Kaynak Metin
━━━━━━━━━━━━━━━━━━━━━━━━━━━━━━

MEMUR HUKUKU - Ünite 4: Devlet Memurlarının Özgürlükleri Özeti :
PAYLAŞ:Ünite 4: Devlet Memurlarının Özgürlükleri
Giriş
Devlet memurları görevlerini özenle, sadakatle ve tarafsızlık ilkesi çerçevesinde yerine getirmekle yükümlüdür. Bununla birlikte memurlar çeşitli hak ve özgürlüklere de sahiptirler.
Devlet Memurlarının Özel Hayatı ve Sosyal Yaşamı İle İlgili Düzenlemeler
- Devlet memurunun ikametgahı: DMK ek madde 20’de, “Devlet memurlarının görev yaptıkları kurum ve hizmet birimlerinin bulunduğu yerleşme merkezlerinde (mücavir alanları dahil belediye ve köy hudutları içerisinde) ikamet etmeleri esastır. Devlet memurlarının görevini aksatmamak kayıt ve şartıyla birinci fıkrada belirlenen hudutlar dışında ikamet etmelerine mensup oldukları kurumun yetkili amirince izin verilebilir. Devlet memurları, ikamet ettikleri il hudutlarını tatillerde ancak yetkili amirin izniyle terkedebilirler.” hükmü yer almaktaydı. Bu hüküm, 13.02.2011 tarih ve 6111 sayılı Kanun’un 117’nci maddesi ile yürürlükten kaldırılmıştır.
- Memurun seyahat özgürlüğü: DMK md. 125 C- g’de memurun ikamet ettiği ilin sınırlarını izinsiz terketmesi aylıktan kesme cezasını gerektiren fiil ve haller arasında sayılmaktaydı. Söz konusu düzenleme de 6111 sayılı Kanun’un 111’nci maddesi ile yürürlükten kaldırılmıştır.
- Devlet memurunun eşini seçme özgürlüğü: 788 sayılı önceki Memurin Kanununa göre, memurlar yabancılarla evlenemezlerdi. Yabancı ile evli olmak memur statüsüne girmeye engel olduğu gibi, memur iken yabancılarla evlenenler de müstafi sayılıyordu. Anayasa Mahkemesi, hizmete alınmada ödevin gerektirdiği niteliklerden başka hiçbir ayrım gözetilmeyeceği gerekçesiyle anılan düzenlemeyi 1961 Anayasası’ nın 58. maddesine aykırı bularak oy birliği ile iptal etmiştir. DMK bu hususta hiçbir hüküm ihtiva etmemektedir.
- Memurun sosyal yaşamı: Memur vakarı denilen anlayış ve kurallar bütünü, memuriyet statüsünde olanları giyinişinden davranışlarına kadar birtakım sosyal sınırlamalara tabi tutar. Memuriyet vakar ve prestijini koruma her memurun temel ödevlerindendir. Memurlar, resmi sıfatlarının gerektirdiği itibar ve güvene layık olduklarını davranışlarıyla göstermekle, iş birliği içinde çalışmakla, yurt dışında devletin itibarını veya görev haysiyetini zedelememekle ödevlidirler.

━━━━━━━━━━━━━━━━━━━━━━━━━━━━━━

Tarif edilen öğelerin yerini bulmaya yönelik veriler
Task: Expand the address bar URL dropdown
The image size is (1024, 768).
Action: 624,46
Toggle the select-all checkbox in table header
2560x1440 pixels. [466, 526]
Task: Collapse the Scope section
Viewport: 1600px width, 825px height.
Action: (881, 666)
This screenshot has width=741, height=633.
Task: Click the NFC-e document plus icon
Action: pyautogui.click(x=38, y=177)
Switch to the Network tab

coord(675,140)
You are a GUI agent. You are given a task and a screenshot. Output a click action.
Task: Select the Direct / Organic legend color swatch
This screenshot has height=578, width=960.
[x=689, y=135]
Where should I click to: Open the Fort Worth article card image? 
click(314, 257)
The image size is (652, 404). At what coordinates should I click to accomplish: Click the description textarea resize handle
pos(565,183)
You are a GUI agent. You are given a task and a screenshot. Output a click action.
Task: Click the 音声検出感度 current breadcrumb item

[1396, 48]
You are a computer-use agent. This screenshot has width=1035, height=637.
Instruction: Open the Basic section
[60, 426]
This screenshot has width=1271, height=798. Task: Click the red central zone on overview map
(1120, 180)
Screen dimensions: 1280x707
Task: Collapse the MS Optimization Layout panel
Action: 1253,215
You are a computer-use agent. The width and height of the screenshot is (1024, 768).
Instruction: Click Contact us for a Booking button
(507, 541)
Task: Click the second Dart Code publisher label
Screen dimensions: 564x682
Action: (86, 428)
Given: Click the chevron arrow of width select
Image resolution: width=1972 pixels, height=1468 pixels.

━━━━━━━━━━━━━━━━━━━━━━━━━━━━━━

Çalışma Soruları
**1)** Memur özgürlükleri metnine göre şu ifadelerin her biri için evet ya da hayır deyin ve kararı belirleyen sözleri metinden aynen alıntılayın: (a) DMK ek madde 20'deki ikamet hükmü hâlâ yürürlüktedir. (b) 788 sayılı Memurin Kanunu, memurların yabancılarla evlenmesine izin vermezdi. (c) DMK, memurların yabancılarla evlenmesini yasaklayan bir hüküm içerir.
**2)** Memur özgürlükleri metnine göre Anayasa Mahkemesi, memurların yabancılarla evlenmesini yasaklayan düzenlemeyi hangi gerekçeyle iptal etmiştir? Bir ile üç cümle arasında açıklayın.
Bu veriler metinle ilgili değildir.

Yanıtlar
**1)**
(a) Hayır: "Bu hüküm, 13.02.2011 tarih ve 6111 sayılı Kanun’un 117’nci maddesi ile yürürlükten kaldırılmıştır."
(b) Evet: "788 sayılı önceki Memurin Kanununa göre, memurlar yabancılarla evlenemezlerdi."
(c) Hayır: "DMK bu hususta hiçbir hüküm ihtiva etmemektedir."

**2)** Anayasa Mahkemesi, hizmete alınmada ödevin gerektirdiği niteliklerden başka hiçbir ayrım gözetilmeyeceği gerekçesiyle bu düzenlemeyi 1961 Anayasası'nın 58. maddesine aykırı bulmuştur. Bu nedenle düzenlemeyi oy birliğiyle iptal etmiştir.